Paris Olympics – Best Female Relay: American Women’s All-Star Team Flexed Muscle in Medley Relay Domination
The American women had posted a strong, balanced performance over the first eight days of Olympic swimming, but thanks to Australian freestyle prowess, the U.S. had yet to secure a relay win. They didn’t claim relay gold three years earlier in Tokyo, either, with the team coming up 13-hundredths behind Australia in the 400 medley relay on the final day of competition. This time, though, there would be no doubt of American strength with an utterly dominant performance in the meet-ending medley.
This group had the luxury of deploying three 100-meter world-record holders on their respective legs: Regan Smith on backstroke, Lilly King on breaststroke and Gretchen Walsh on butterfly. Using Walsh on butterfly allowed the U.S. coaches to shift Torri Huske, who had edged Walsh for gold in the individual event earlier in the week, to freestyle. Huske had won silver in the 100 free and owned the top American time this year bey three tenths.
Other countries would bring star swimmers: the Australians with a pair of individual gold medalists in Kaylee McKeown (100 back) and Mollie O’Callaghan (200 free) plus all-time relay swimmer Emma McKeon, China with a dynamite middle potion with Tang Qianting and Zhang Yufei, Canada with veterans Kylie Masse and Maggie Mac Neil plus Sweden anchored by sprint legend Sarah Sjostrom. However, each team had a crippling weakness on at least one stroke that would doom their chances of challenging the Americans. It would not matter, though, as the U.S. team showed up to finish the Olympics in style.
Entering the medley relay, Smith had performed well at the Olympics, winning three individual silvers while scoring gold as a prelims swimmer on the U.S. mixed 400 medley relay, but she had come up against McKeown in the backstroke events and Summer McIntosh in the 200 fly. This time, head-to-head against McKeown on the leadoff leg, Smith came through with a time of 57.28, a new Olympic record and the second-quickest mark ever.
King followed Smith, just as she did in world-title-winning medley relays in 2019, 2022 and 2023, and after an Olympics in which she failed to win an individual medal, she came through in a breaststroke leg that she professed to be her final Olympic swim. King split 1:04.90, by far the fastest split of the race, even ahead of Tang, the world’s No. 1 100 breastroker this year. At the end of King’s leg, the Americans led by two-and-a-half seconds, and any comeback chance was essentially nil.
So how about following that with Walsh equaling the fastest 100 butterfly split ever, extending the lead despite a host of elite flyers racing in her wake. On the anchor leg, Huske would not match the electric 51.88 split she had posted one day earlier on the U.S. mixed 400 medley relay, and Australia and China each posted quicker splits as they jostled for medal position, but it would not matter as she concluded the swimming portion of the Olympics with a victory lap.

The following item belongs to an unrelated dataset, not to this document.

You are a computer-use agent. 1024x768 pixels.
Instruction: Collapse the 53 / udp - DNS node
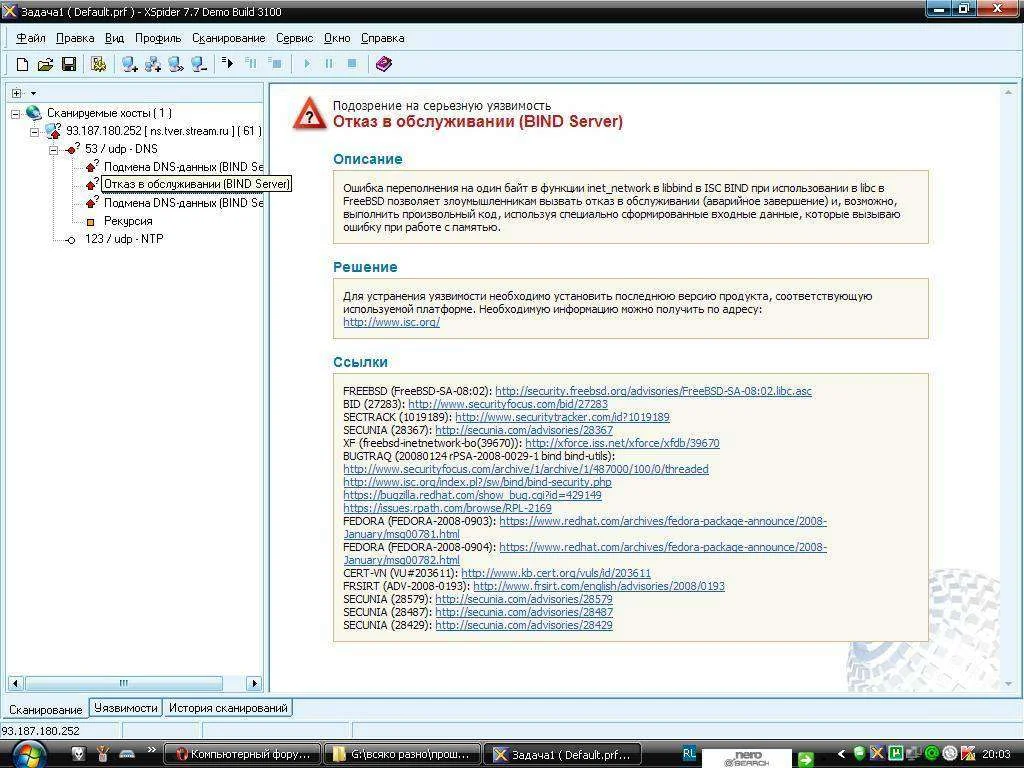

In the end, the Americans finished in 3:49.63, becoming the first group to ever swim under 3:50 and knocking three-quarters of a second off the previous world record set by an American team including Smith and King in 2019. The medal meant that Smith and Huske, both in their second Olympics, would finish with five medals, and for Smith, the medal ceremony would mark the first time she stood atop a gold-medal podium at the Olympics. Walsh, meanwhile, finished her debut Games with four medals.
The win also gave the United States its eighth gold medal of the swimming competition, which was the lowest total for the team since 1988, but this win allowed the Americans to break a tie with Australia for the most golds in the pool.
“We brought the record down a lot. It’s really cool to continue be a part of that relay and watch it get faster and faster,” King said. “It was an awesome way to cap off the meet.”